++++ STUDY MATERIAL
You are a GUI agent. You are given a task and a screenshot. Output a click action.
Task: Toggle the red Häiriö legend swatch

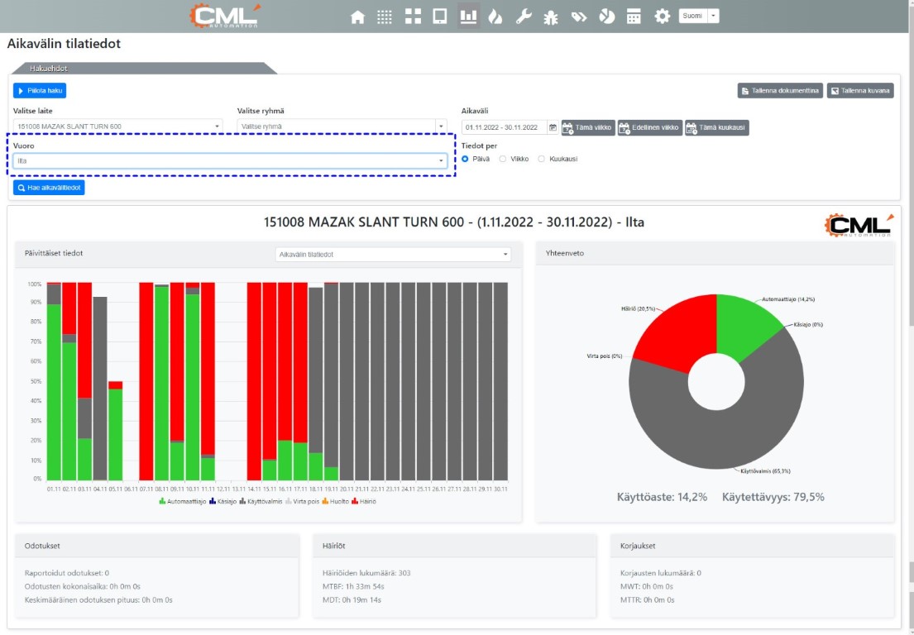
++++++++
++++ STUDY MATERIAL
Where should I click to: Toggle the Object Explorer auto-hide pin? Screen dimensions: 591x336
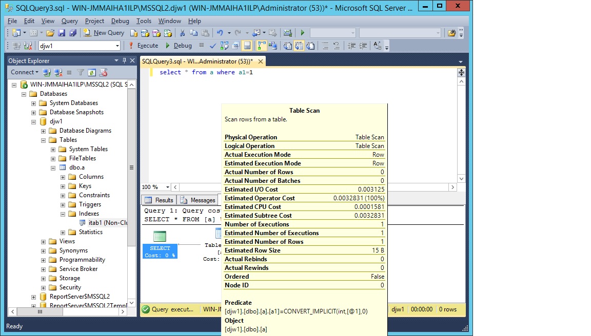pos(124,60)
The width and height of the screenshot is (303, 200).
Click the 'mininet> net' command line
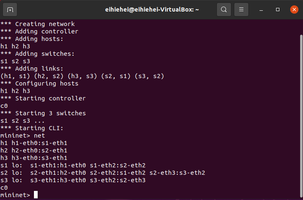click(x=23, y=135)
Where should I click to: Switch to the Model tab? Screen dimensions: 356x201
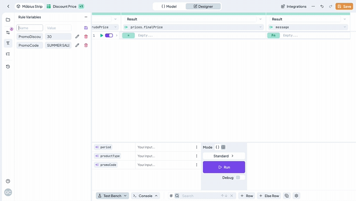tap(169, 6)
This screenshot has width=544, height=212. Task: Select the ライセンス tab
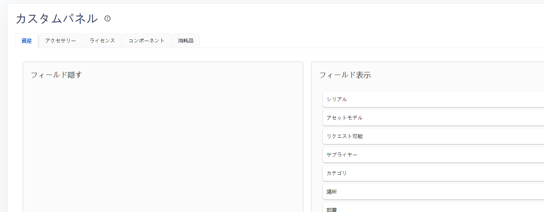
++++++++
++++ STUDY MATERIAL
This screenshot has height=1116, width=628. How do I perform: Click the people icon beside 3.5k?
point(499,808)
++++++++
Everything above from the line containing "Where should I click to: Toggle" down to the line containing "This screenshot has width=544, height=212." is to be duplicated exactly, both lines included, and the pictures are to be omitted.

Where should I click to: Toggle the Object Explorer auto-hide pin? Screen dimensions: 591x336
pos(124,60)
The width and height of the screenshot is (303, 200).
Click the 'mininet> net' command line
click(x=23, y=135)
Where should I click to: Switch to the Model tab? Screen dimensions: 356x201
tap(169, 6)
This screenshot has width=544, height=212. Task: Select the ライセンス tab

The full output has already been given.